# [THE EXERCISE]
Can you recast every line of the entries below as a Markdown table with two columns, "Row" for the row number and "Line" for the line itself, skipping any blank lines?

# [Entries for locating words and elements]

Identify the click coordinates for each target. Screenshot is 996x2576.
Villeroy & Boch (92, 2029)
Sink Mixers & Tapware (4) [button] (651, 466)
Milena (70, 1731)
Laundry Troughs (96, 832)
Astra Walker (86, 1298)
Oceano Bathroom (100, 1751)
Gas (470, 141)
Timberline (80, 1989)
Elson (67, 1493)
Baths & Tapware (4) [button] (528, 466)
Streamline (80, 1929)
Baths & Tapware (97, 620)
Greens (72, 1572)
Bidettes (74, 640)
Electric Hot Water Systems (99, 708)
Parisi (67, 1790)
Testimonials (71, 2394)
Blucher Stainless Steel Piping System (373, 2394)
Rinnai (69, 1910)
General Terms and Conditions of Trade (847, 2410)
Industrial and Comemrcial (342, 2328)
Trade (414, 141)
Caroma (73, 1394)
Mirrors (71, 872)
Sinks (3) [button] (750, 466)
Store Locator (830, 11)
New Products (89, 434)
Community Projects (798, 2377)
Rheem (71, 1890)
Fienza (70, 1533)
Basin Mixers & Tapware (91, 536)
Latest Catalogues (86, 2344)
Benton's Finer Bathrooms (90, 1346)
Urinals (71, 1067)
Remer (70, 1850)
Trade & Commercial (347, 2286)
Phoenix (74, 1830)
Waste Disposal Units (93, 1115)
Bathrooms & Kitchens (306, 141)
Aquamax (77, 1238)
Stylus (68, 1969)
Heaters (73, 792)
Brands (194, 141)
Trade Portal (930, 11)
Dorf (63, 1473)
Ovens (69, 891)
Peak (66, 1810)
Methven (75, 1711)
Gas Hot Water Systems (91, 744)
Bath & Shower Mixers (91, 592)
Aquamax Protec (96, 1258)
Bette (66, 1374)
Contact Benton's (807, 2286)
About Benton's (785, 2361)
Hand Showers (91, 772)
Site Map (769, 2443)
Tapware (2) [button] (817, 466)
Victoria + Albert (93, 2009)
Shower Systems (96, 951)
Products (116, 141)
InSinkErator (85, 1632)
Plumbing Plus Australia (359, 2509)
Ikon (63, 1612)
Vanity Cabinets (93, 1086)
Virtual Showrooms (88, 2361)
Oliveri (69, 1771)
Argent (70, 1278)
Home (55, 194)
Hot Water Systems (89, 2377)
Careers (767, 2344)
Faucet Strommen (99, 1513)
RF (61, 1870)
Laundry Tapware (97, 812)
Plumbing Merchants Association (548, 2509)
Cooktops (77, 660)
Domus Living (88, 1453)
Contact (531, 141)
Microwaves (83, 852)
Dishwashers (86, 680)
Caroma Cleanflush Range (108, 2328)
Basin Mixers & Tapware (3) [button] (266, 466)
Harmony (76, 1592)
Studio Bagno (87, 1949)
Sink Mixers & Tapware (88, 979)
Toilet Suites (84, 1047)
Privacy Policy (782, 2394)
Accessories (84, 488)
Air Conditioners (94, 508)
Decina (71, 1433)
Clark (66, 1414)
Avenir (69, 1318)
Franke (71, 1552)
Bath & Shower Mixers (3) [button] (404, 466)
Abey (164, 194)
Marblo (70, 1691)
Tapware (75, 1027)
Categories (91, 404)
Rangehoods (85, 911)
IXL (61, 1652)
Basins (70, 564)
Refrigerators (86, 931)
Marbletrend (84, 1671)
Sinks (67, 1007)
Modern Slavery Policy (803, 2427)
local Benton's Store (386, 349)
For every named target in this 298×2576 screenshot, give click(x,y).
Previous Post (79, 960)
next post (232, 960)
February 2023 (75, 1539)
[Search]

# [REPLY]
| Row | Line |
|---|---|
| 1 | Identify the click coordinates for each target. Screenshot is 996x2576. |
| 2 | Villeroy & Boch (92, 2029) |
| 3 | Sink Mixers & Tapware (4) [button] (651, 466) |
| 4 | Milena (70, 1731) |
| 5 | Laundry Troughs (96, 832) |
| 6 | Astra Walker (86, 1298) |
| 7 | Oceano Bathroom (100, 1751) |
| 8 | Gas (470, 141) |
| 9 | Timberline (80, 1989) |
| 10 | Elson (67, 1493) |
| 11 | Baths & Tapware (4) [button] (528, 466) |
| 12 | Streamline (80, 1929) |
| 13 | Baths & Tapware (97, 620) |
| 14 | Greens (72, 1572) |
| 15 | Bidettes (74, 640) |
| 16 | Electric Hot Water Systems (99, 708) |
| 17 | Parisi (67, 1790) |
| 18 | Testimonials (71, 2394) |
| 19 | Blucher Stainless Steel Piping System (373, 2394) |
| 20 | Rinnai (69, 1910) |
| 21 | General Terms and Conditions of Trade (847, 2410) |
| 22 | Industrial and Comemrcial (342, 2328) |
| 23 | Trade (414, 141) |
| 24 | Caroma (73, 1394) |
| 25 | Mirrors (71, 872) |
| 26 | Sinks (3) [button] (750, 466) |
| 27 | Store Locator (830, 11) |
| 28 | New Products (89, 434) |
| 29 | Community Projects (798, 2377) |
| 30 | Rheem (71, 1890) |
| 31 | Fienza (70, 1533) |
| 32 | Basin Mixers & Tapware (91, 536) |
| 33 | Latest Catalogues (86, 2344) |
| 34 | Benton's Finer Bathrooms (90, 1346) |
| 35 | Urinals (71, 1067) |
| 36 | Remer (70, 1850) |
| 37 | Trade & Commercial (347, 2286) |
| 38 | Phoenix (74, 1830) |
| 39 | Waste Disposal Units (93, 1115) |
| 40 | Bathrooms & Kitchens (306, 141) |
| 41 | Aquamax (77, 1238) |
| 42 | Stylus (68, 1969) |
| 43 | Heaters (73, 792) |
| 44 | Brands (194, 141) |
| 45 | Trade Portal (930, 11) |
| 46 | Dorf (63, 1473) |
| 47 | Ovens (69, 891) |
| 48 | Peak (66, 1810) |
| 49 | Methven (75, 1711) |
| 50 | Gas Hot Water Systems (91, 744) |
| 51 | Bath & Shower Mixers (91, 592) |
| 52 | Aquamax Protec (96, 1258) |
| 53 | Bette (66, 1374) |
| 54 | Contact Benton's (807, 2286) |
| 55 | About Benton's (785, 2361) |
| 56 | Hand Showers (91, 772) |
| 57 | Site Map (769, 2443) |
| 58 | Tapware (2) [button] (817, 466) |
| 59 | Victoria + Albert (93, 2009) |
| 60 | Shower Systems (96, 951) |
| 61 | Products (116, 141) |
| 62 | InSinkErator (85, 1632) |
| 63 | Plumbing Plus Australia (359, 2509) |
| 64 | Ikon (63, 1612) |
| 65 | Vanity Cabinets (93, 1086) |
| 66 | Virtual Showrooms (88, 2361) |
| 67 | Oliveri (69, 1771) |
| 68 | Argent (70, 1278) |
| 69 | Home (55, 194) |
| 70 | Hot Water Systems (89, 2377) |
| 71 | Careers (767, 2344) |
| 72 | Faucet Strommen (99, 1513) |
| 73 | RF (61, 1870) |
| 74 | Laundry Tapware (97, 812) |
| 75 | Plumbing Merchants Association (548, 2509) |
| 76 | Cooktops (77, 660) |
| 77 | Domus Living (88, 1453) |
| 78 | Contact (531, 141) |
| 79 | Microwaves (83, 852) |
| 80 | Dishwashers (86, 680) |
| 81 | Caroma Cleanflush Range (108, 2328) |
| 82 | Basin Mixers & Tapware (3) [button] (266, 466) |
| 83 | Harmony (76, 1592) |
| 84 | Studio Bagno (87, 1949) |
| 85 | Sink Mixers & Tapware (88, 979) |
| 86 | Toilet Suites (84, 1047) |
| 87 | Privacy Policy (782, 2394) |
| 88 | Accessories (84, 488) |
| 89 | Air Conditioners (94, 508) |
| 90 | Decina (71, 1433) |
| 91 | Clark (66, 1414) |
| 92 | Avenir (69, 1318) |
| 93 | Franke (71, 1552) |
| 94 | Bath & Shower Mixers (3) [button] (404, 466) |
| 95 | Abey (164, 194) |
| 96 | Marblo (70, 1691) |
| 97 | Tapware (75, 1027) |
| 98 | Categories (91, 404) |
| 99 | Rangehoods (85, 911) |
| 100 | IXL (61, 1652) |
| 101 | Basins (70, 564) |
| 102 | Refrigerators (86, 931) |
| 103 | Marbletrend (84, 1671) |
| 104 | Sinks (67, 1007) |
| 105 | Modern Slavery Policy (803, 2427) |
| 106 | local Benton's Store (386, 349) |
| 107 | For every named target in this 298×2576 screenshot, give click(x,y). |
| 108 | Previous Post (79, 960) |
| 109 | next post (232, 960) |
| 110 | February 2023 (75, 1539) |
| 111 | [Search] |